WORK TASK
Copy each of the following items out word for word.

INPUT DATA
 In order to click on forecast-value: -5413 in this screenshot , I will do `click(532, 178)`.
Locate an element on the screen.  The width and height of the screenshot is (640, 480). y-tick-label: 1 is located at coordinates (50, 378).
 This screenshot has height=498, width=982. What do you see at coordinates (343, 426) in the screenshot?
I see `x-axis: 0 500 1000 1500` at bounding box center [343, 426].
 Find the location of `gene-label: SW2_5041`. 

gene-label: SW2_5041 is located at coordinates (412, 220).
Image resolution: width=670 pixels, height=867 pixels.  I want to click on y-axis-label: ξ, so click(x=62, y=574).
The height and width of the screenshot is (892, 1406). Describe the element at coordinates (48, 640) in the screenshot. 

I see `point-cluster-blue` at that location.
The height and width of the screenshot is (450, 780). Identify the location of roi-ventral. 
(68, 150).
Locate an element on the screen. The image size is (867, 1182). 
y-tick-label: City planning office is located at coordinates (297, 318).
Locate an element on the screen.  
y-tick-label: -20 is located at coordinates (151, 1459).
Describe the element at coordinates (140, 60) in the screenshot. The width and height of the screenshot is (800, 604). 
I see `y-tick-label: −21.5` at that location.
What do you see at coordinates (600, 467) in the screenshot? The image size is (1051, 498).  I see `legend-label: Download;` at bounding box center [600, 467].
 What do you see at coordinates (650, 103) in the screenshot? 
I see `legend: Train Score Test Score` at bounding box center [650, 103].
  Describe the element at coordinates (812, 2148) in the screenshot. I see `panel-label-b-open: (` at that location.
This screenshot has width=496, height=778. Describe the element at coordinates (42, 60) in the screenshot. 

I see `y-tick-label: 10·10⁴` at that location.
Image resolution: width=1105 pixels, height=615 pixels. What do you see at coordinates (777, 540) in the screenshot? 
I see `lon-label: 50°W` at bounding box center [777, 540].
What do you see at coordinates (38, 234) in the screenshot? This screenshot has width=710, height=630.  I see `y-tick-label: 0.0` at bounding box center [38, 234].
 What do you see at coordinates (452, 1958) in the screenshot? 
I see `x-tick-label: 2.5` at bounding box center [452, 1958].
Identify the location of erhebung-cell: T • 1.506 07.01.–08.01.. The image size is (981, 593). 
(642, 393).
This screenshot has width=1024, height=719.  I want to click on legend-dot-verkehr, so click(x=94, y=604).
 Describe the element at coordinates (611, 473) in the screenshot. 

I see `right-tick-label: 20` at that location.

EXERCISE SOLUTION
 In order to click on forecast-value: -5413 in this screenshot , I will do `click(532, 178)`.
Locate an element on the screen.  The width and height of the screenshot is (640, 480). y-tick-label: 1 is located at coordinates (50, 378).
 This screenshot has height=498, width=982. What do you see at coordinates (343, 426) in the screenshot?
I see `x-axis: 0 500 1000 1500` at bounding box center [343, 426].
 Find the location of `gene-label: SW2_5041`. 

gene-label: SW2_5041 is located at coordinates (412, 220).
Image resolution: width=670 pixels, height=867 pixels.  I want to click on y-axis-label: ξ, so click(x=62, y=574).
The height and width of the screenshot is (892, 1406). Describe the element at coordinates (48, 640) in the screenshot. 

I see `point-cluster-blue` at that location.
The height and width of the screenshot is (450, 780). Identify the location of roi-ventral. 
(68, 150).
Locate an element on the screen. The image size is (867, 1182). 
y-tick-label: City planning office is located at coordinates (297, 318).
Locate an element on the screen.  
y-tick-label: -20 is located at coordinates (151, 1459).
Describe the element at coordinates (140, 60) in the screenshot. The width and height of the screenshot is (800, 604). 
I see `y-tick-label: −21.5` at that location.
What do you see at coordinates (600, 467) in the screenshot? The image size is (1051, 498).  I see `legend-label: Download;` at bounding box center [600, 467].
 What do you see at coordinates (650, 103) in the screenshot? 
I see `legend: Train Score Test Score` at bounding box center [650, 103].
  Describe the element at coordinates (812, 2148) in the screenshot. I see `panel-label-b-open: (` at that location.
This screenshot has width=496, height=778. Describe the element at coordinates (42, 60) in the screenshot. 

I see `y-tick-label: 10·10⁴` at that location.
Image resolution: width=1105 pixels, height=615 pixels. What do you see at coordinates (777, 540) in the screenshot? 
I see `lon-label: 50°W` at bounding box center [777, 540].
What do you see at coordinates (38, 234) in the screenshot? This screenshot has width=710, height=630.  I see `y-tick-label: 0.0` at bounding box center [38, 234].
 What do you see at coordinates (452, 1958) in the screenshot? 
I see `x-tick-label: 2.5` at bounding box center [452, 1958].
Identify the location of erhebung-cell: T • 1.506 07.01.–08.01.. The image size is (981, 593). 
(642, 393).
This screenshot has width=1024, height=719.  I want to click on legend-dot-verkehr, so click(x=94, y=604).
 Describe the element at coordinates (611, 473) in the screenshot. 

I see `right-tick-label: 20` at that location.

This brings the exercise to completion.